BEGIN Records provided

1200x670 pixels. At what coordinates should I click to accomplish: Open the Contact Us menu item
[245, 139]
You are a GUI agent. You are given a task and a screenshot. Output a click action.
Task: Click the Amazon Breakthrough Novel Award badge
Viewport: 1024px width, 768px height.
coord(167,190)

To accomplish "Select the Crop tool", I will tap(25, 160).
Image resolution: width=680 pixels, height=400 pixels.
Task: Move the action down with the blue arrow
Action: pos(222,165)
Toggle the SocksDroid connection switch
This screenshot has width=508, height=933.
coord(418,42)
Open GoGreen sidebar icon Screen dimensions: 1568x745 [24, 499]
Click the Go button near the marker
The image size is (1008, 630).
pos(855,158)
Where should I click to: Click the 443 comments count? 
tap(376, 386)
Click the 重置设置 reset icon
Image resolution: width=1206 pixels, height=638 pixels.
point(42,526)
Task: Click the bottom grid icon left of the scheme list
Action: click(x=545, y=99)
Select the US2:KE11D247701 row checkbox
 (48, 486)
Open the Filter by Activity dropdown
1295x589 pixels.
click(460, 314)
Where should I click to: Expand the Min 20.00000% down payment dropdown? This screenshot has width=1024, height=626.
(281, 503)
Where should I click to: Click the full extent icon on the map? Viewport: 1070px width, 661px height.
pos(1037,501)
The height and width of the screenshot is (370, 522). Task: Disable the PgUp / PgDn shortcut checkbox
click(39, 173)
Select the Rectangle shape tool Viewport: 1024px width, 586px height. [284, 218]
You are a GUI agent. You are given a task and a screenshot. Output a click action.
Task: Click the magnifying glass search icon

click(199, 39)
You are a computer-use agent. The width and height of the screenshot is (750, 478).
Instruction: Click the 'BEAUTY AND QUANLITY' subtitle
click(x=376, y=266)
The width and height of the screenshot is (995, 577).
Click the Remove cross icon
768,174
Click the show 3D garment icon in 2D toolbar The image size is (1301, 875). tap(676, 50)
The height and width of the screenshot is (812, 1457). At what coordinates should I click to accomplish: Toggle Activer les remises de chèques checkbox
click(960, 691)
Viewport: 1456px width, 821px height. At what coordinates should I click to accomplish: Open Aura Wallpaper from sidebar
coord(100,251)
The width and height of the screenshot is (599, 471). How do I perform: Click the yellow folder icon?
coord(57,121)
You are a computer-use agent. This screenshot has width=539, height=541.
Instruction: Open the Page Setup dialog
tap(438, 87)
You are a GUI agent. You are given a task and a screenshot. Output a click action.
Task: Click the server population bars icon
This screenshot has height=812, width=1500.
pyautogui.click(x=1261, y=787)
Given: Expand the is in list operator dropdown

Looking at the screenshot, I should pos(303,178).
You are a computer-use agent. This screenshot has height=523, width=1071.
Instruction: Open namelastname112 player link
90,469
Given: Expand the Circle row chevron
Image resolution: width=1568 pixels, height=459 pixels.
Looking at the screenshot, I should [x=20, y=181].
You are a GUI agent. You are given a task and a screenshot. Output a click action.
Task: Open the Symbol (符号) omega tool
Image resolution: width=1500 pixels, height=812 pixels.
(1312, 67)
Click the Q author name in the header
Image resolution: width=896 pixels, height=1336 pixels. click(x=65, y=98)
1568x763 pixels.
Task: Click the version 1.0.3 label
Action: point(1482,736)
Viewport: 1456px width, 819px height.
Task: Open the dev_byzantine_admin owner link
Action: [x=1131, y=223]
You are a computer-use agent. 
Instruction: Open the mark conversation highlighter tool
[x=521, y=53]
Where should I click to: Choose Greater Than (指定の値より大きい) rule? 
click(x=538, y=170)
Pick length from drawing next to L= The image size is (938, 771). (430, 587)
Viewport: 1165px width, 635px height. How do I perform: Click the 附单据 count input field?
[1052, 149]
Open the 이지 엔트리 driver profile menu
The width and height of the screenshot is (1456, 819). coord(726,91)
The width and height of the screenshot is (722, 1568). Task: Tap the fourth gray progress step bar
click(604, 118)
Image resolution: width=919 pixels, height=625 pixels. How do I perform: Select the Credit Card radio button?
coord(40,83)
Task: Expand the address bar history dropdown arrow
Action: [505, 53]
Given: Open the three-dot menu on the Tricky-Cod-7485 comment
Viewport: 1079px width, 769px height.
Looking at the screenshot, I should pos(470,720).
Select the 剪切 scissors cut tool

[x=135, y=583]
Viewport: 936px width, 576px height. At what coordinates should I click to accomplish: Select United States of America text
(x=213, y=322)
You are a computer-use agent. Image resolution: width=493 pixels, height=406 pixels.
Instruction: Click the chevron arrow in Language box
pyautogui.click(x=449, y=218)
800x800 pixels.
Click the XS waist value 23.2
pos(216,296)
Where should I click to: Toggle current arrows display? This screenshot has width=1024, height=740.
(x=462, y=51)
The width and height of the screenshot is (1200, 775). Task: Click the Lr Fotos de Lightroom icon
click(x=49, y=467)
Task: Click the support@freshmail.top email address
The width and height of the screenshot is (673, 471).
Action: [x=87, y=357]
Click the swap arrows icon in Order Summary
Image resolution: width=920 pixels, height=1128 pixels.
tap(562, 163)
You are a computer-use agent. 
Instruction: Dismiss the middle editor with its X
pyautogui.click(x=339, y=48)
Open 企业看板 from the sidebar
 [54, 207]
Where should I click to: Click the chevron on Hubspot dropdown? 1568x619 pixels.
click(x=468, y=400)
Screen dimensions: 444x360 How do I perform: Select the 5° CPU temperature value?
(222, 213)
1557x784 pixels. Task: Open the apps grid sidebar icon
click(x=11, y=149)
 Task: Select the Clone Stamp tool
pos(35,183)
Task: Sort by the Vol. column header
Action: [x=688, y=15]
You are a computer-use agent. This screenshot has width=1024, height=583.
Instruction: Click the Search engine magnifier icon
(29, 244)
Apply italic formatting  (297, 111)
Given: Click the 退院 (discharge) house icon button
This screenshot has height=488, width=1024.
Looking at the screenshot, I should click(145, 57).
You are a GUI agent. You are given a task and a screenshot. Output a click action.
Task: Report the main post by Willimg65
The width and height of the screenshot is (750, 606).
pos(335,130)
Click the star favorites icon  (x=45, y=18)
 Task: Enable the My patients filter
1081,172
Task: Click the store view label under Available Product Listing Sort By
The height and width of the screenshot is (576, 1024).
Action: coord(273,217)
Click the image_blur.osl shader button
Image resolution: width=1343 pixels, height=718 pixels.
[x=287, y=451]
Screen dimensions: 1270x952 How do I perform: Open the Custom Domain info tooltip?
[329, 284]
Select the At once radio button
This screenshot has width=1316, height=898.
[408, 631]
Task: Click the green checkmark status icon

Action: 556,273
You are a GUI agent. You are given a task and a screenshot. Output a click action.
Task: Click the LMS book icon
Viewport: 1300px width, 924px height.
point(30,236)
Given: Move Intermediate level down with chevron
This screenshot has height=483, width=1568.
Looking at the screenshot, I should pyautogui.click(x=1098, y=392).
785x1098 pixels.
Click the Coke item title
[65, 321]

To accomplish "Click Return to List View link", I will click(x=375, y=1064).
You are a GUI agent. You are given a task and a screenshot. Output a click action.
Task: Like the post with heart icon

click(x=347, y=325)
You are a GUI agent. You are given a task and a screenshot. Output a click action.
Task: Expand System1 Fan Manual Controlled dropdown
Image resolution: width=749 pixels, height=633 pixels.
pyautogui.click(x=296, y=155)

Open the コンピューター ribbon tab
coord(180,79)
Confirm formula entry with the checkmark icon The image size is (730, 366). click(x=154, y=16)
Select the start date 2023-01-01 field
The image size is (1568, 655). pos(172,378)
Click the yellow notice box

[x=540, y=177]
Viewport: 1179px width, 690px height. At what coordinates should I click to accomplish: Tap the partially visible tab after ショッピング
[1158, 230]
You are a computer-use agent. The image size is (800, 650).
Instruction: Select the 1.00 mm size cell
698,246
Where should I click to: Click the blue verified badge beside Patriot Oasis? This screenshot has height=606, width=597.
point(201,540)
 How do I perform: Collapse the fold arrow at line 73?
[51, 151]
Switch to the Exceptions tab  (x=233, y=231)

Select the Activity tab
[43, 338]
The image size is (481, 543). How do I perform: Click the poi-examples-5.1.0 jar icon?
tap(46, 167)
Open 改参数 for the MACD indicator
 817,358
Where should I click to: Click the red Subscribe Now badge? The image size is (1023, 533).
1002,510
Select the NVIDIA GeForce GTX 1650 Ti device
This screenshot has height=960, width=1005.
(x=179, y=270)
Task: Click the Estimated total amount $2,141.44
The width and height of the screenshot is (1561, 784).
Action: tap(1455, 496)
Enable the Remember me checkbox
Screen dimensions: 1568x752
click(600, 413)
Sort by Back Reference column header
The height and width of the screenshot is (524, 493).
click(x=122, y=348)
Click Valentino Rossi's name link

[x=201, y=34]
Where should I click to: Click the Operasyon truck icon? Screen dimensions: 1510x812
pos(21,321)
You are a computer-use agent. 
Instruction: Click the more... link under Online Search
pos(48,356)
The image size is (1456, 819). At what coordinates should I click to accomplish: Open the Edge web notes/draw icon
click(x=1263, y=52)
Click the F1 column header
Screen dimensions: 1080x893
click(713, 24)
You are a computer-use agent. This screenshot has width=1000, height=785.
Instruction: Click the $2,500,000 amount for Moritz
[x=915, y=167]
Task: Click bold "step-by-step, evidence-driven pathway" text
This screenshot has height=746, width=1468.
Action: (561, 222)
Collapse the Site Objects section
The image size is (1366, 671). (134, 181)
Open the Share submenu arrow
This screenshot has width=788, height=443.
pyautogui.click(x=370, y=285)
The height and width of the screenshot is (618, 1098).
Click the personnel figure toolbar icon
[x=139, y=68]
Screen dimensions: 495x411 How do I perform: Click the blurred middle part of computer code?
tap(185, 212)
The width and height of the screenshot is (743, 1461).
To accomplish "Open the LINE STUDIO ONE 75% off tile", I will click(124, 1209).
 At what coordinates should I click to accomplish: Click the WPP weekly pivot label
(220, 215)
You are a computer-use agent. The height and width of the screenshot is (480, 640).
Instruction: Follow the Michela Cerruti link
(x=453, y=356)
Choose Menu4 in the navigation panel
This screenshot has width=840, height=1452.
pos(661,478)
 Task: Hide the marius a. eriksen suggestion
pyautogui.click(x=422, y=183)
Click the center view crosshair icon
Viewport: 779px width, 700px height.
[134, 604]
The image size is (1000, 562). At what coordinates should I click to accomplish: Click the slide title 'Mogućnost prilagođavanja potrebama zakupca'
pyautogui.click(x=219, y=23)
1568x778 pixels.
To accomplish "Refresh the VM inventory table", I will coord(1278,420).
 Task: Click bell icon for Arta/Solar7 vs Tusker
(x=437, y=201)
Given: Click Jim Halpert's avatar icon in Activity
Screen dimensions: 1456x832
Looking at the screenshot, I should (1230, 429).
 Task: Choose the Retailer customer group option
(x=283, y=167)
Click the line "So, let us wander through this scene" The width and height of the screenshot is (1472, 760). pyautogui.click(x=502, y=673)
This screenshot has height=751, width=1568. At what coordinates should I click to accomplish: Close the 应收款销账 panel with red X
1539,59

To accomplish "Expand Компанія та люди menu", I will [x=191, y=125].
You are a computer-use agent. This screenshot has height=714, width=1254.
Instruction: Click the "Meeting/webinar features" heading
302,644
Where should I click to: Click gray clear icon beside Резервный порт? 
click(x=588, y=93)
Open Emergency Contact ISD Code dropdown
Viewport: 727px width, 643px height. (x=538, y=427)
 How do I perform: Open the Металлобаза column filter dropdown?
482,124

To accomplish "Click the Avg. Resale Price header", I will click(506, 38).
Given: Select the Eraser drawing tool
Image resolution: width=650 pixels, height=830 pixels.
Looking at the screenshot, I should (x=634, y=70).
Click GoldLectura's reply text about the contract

END Records provided

Lines holding "drawing": copy each one from the records above.

Pick length from drawing next to L= The image size is (938, 771). (430, 587)
Given: Select the Eraser drawing tool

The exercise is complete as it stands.